▶ **ASSIGNMENT**
Only the pictures should be left out; repeat the rest of the data exactly.

○ ○ ○ ○ ○

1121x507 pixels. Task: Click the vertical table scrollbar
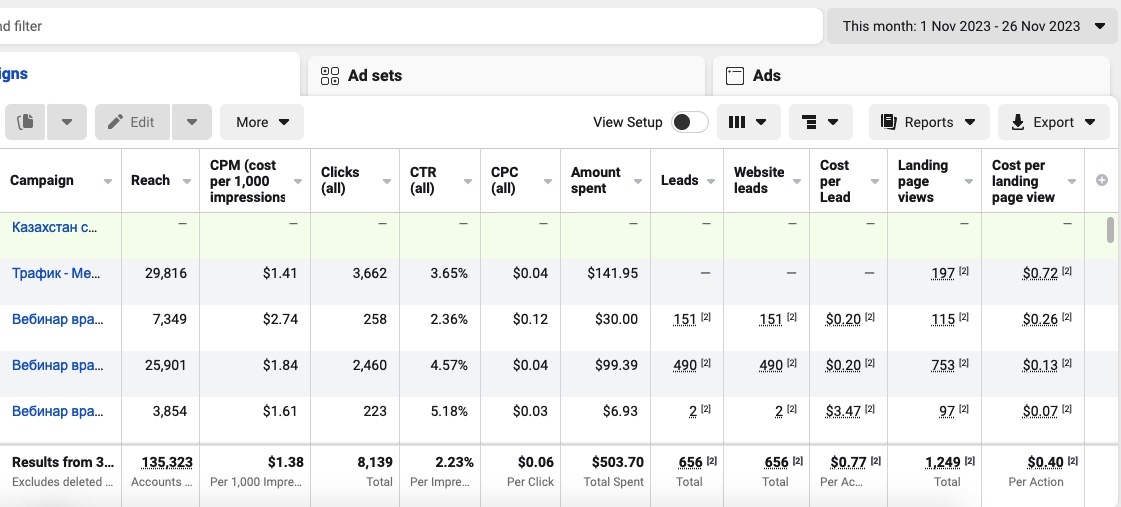tap(1110, 230)
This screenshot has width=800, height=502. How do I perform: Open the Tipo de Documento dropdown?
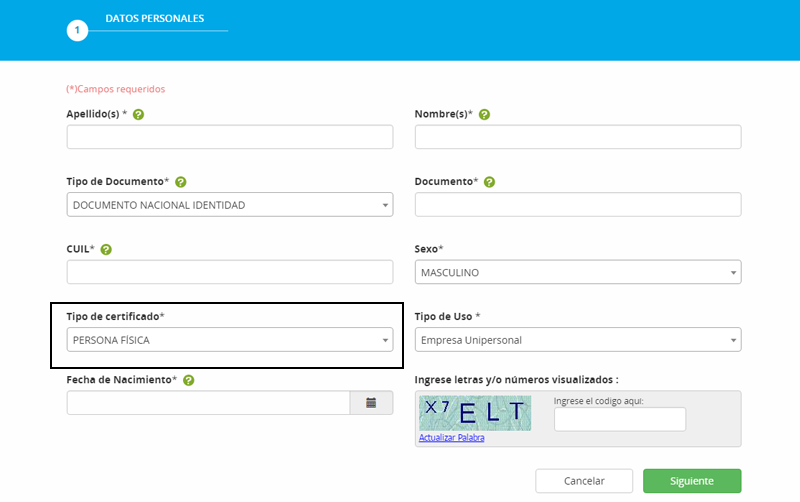pos(229,205)
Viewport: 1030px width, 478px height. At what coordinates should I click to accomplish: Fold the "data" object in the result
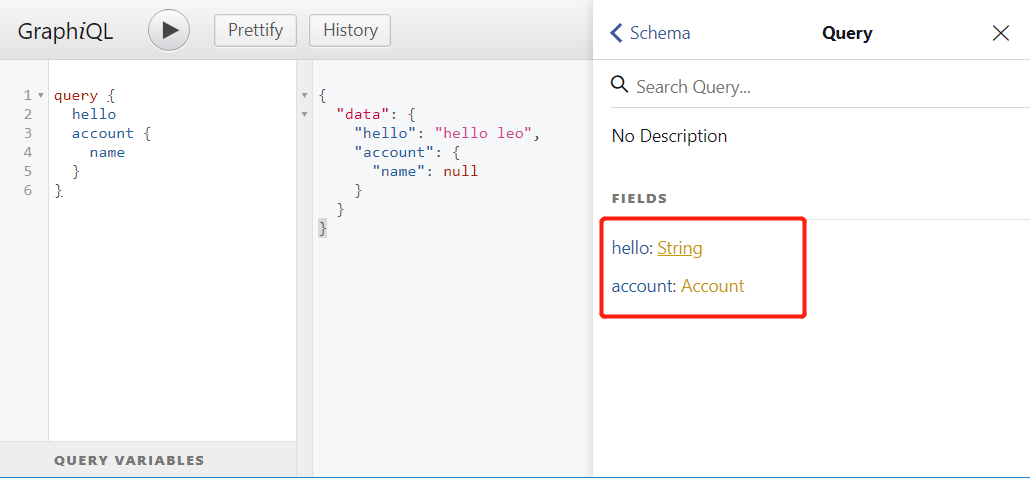click(x=304, y=115)
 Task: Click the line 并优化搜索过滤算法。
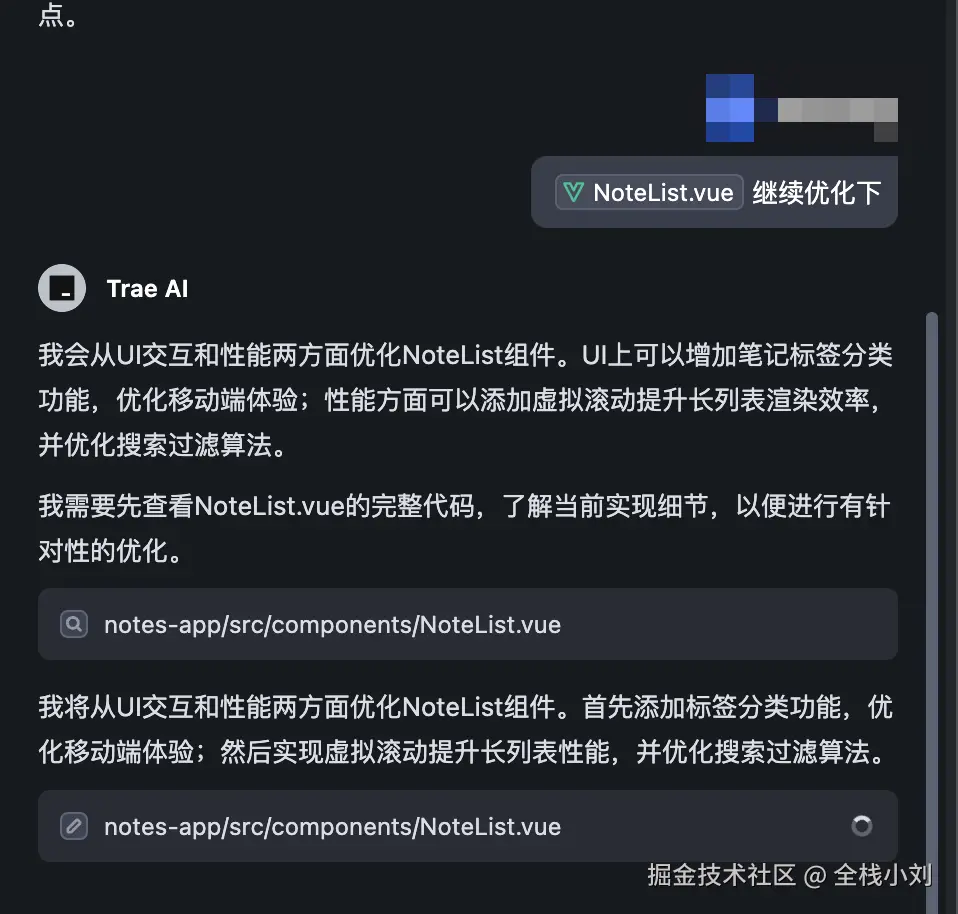pos(163,445)
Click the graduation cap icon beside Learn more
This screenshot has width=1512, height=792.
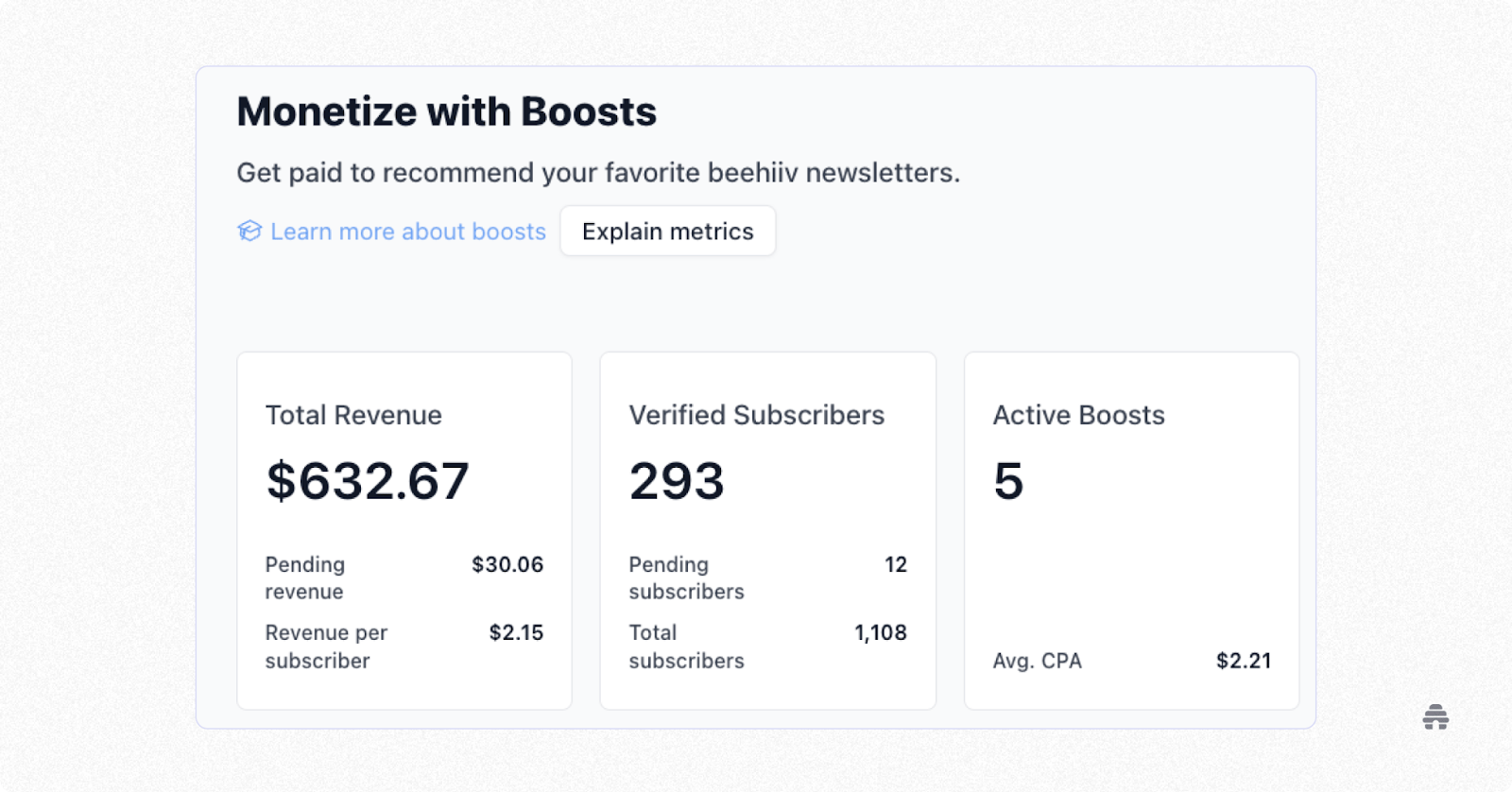point(249,232)
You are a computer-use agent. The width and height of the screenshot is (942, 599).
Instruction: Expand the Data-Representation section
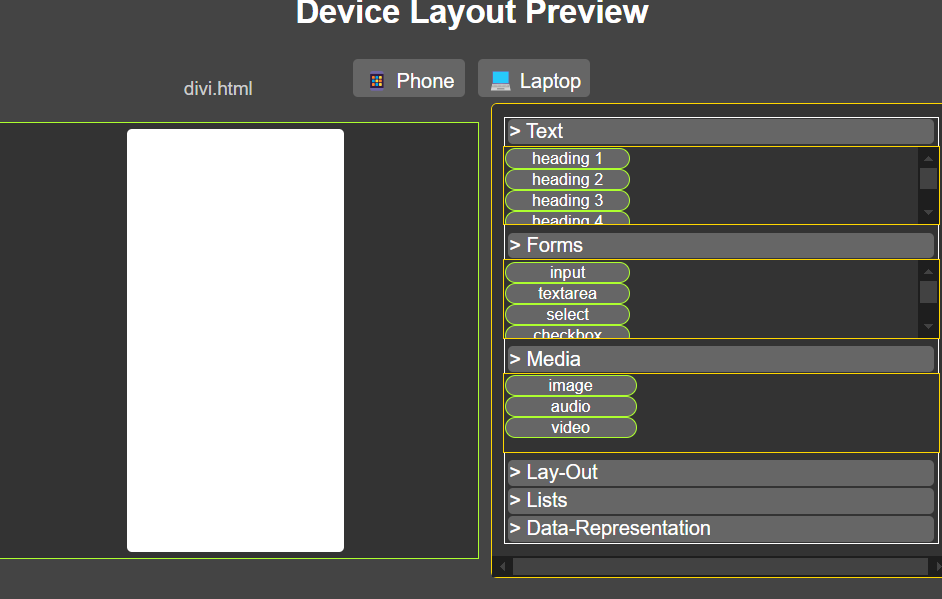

○ ○ ○ ○ ○

▶ **SOLUTION TO THIS PROBLEM**
1121x507 pixels. Task: Click the vertical table scrollbar
tap(1110, 230)
This screenshot has width=800, height=502. How do I perform: Open the Tipo de Documento dropdown?
pos(229,205)
Viewport: 1030px width, 478px height. At what coordinates should I click to accomplish: Fold the "data" object in the result
click(x=304, y=115)
 Task: Click the line 并优化搜索过滤算法。
pos(163,445)
Click the graduation cap icon beside Learn more
This screenshot has width=1512, height=792.
point(249,232)
You are a computer-use agent. The width and height of the screenshot is (942, 599).
Instruction: Expand the Data-Representation section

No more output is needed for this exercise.